* **Listed entries**
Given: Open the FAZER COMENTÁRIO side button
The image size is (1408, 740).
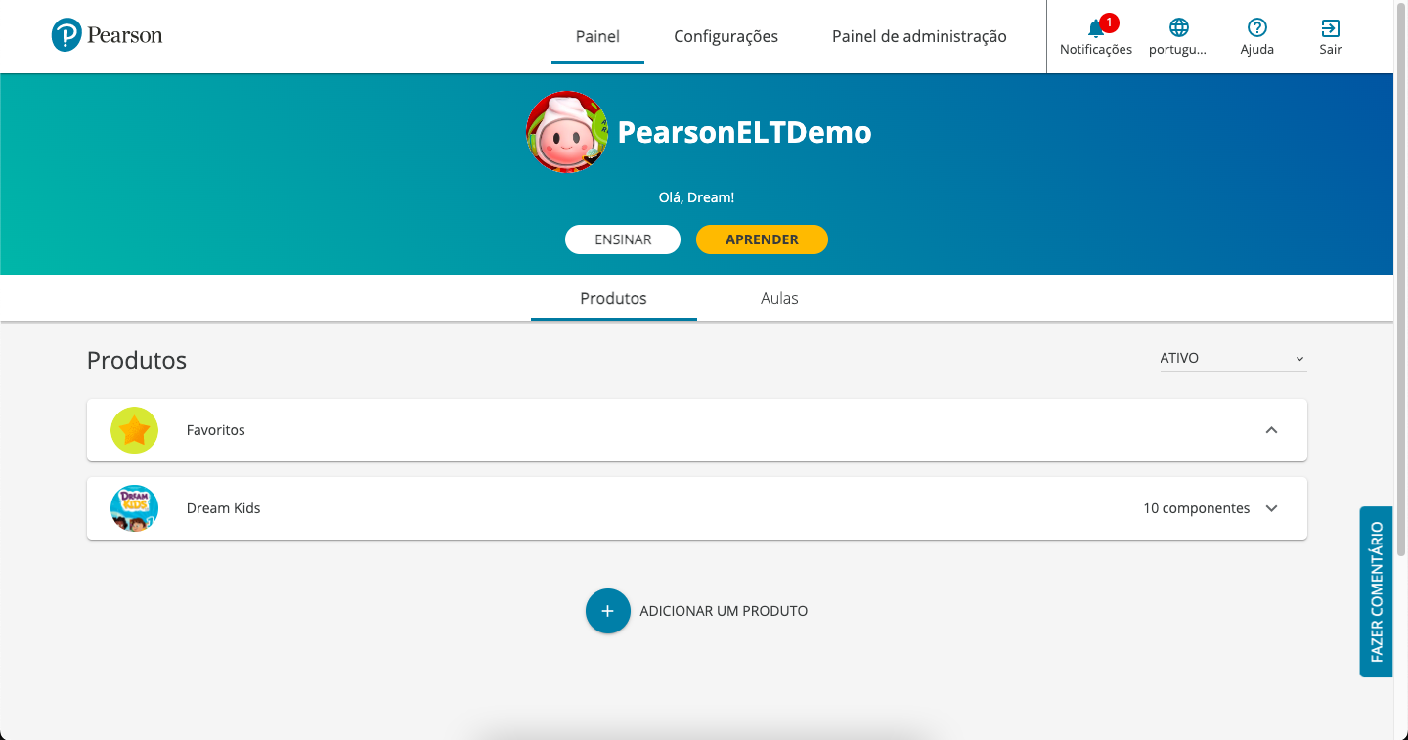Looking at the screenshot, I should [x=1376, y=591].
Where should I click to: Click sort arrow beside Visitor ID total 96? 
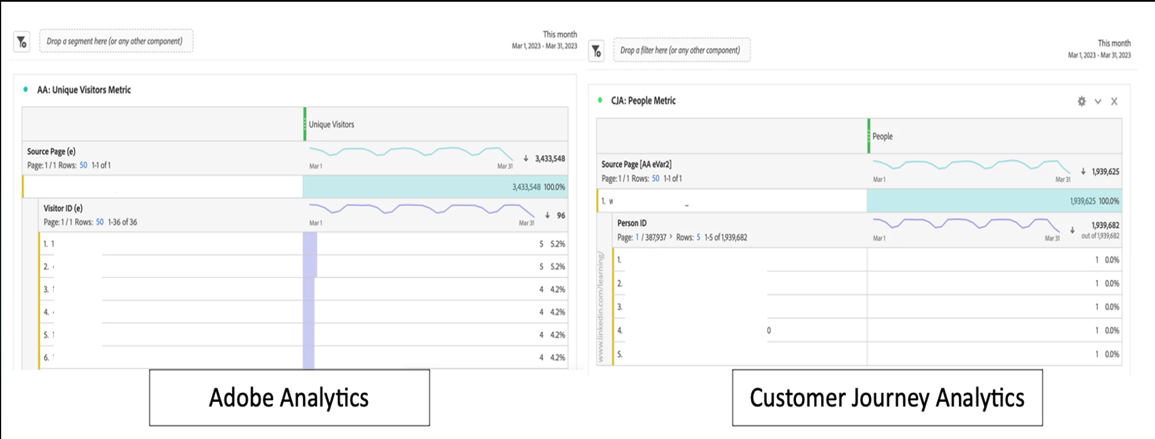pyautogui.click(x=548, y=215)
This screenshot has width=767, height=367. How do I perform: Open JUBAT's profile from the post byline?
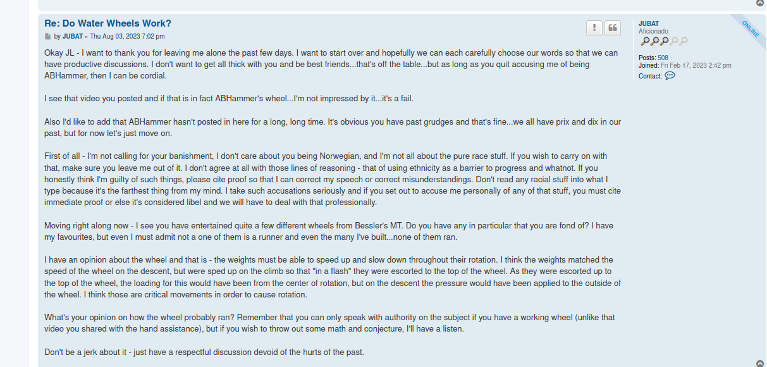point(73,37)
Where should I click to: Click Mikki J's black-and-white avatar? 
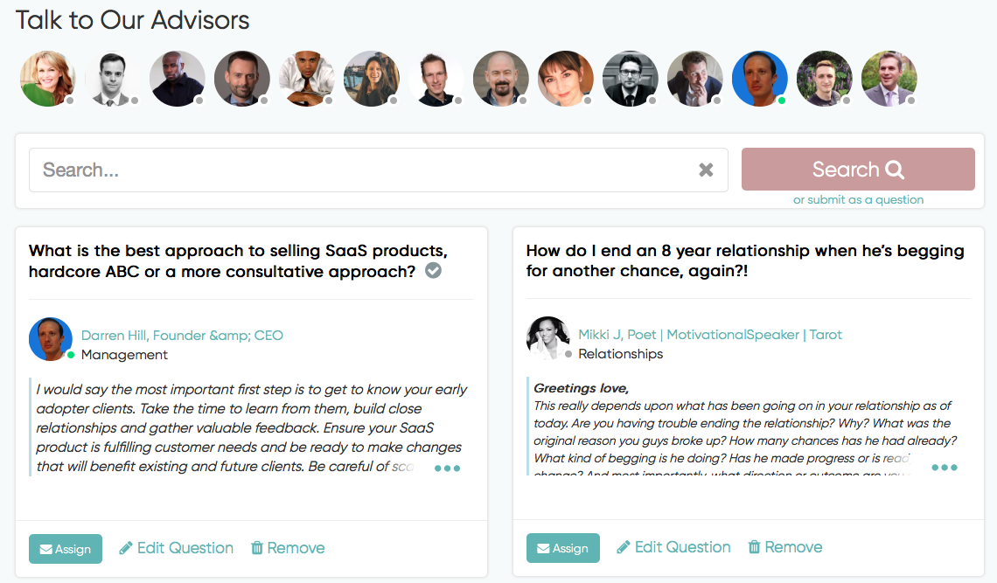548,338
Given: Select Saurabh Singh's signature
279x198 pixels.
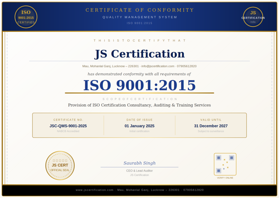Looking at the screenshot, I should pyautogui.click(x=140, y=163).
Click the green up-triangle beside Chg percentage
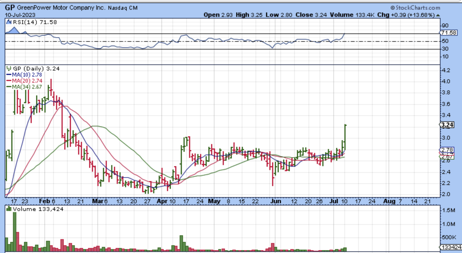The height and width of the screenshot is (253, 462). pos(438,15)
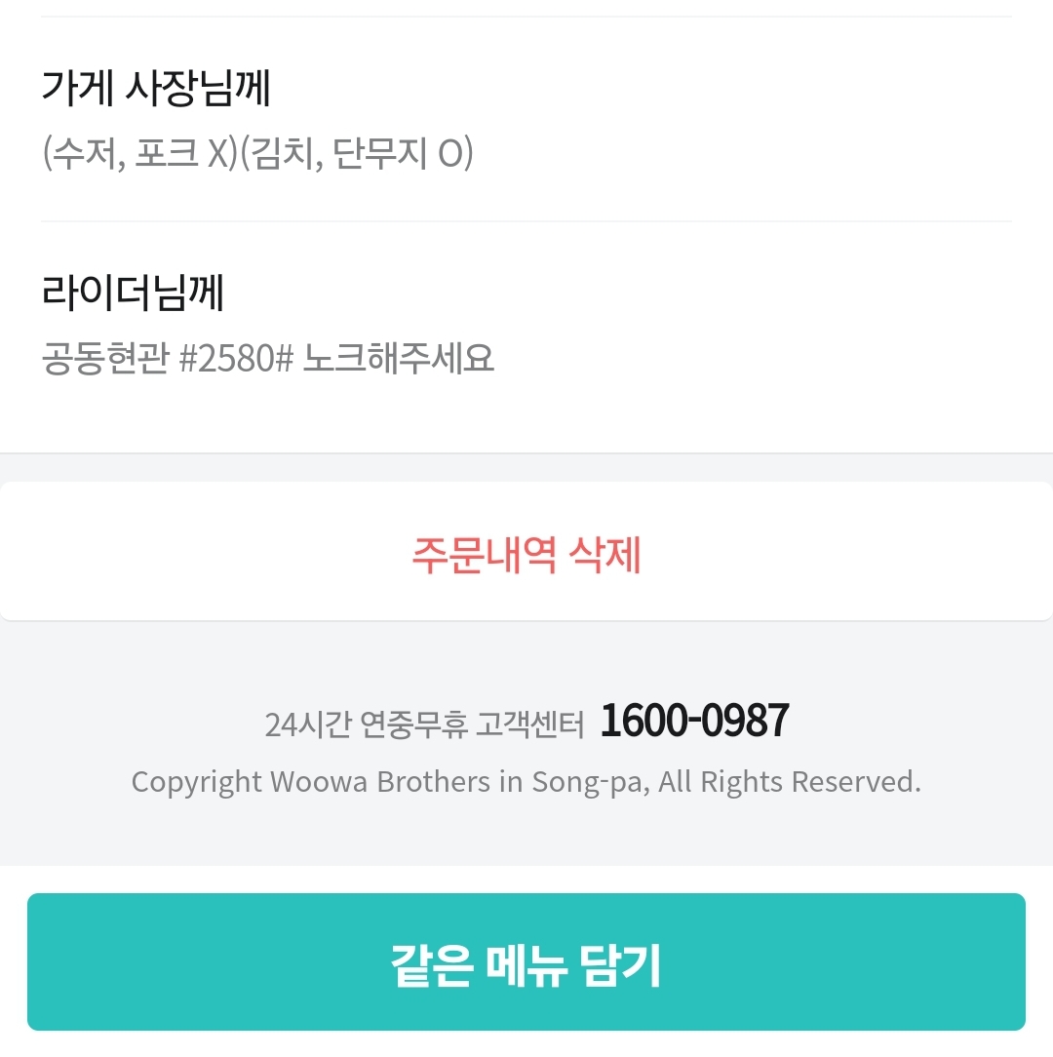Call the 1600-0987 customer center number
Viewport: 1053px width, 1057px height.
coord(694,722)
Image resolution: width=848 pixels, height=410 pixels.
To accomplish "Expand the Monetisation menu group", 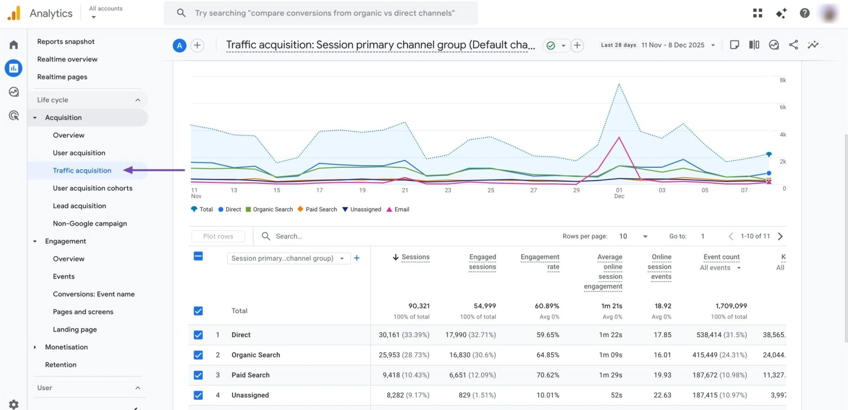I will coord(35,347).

* **What the exercise asks**
Look through the data above for the word "Given". Report each line where it occurs.

* **Response area**
Given: Open the FAZER COMENTÁRIO side button
Given: Select Saurabh Singh's signature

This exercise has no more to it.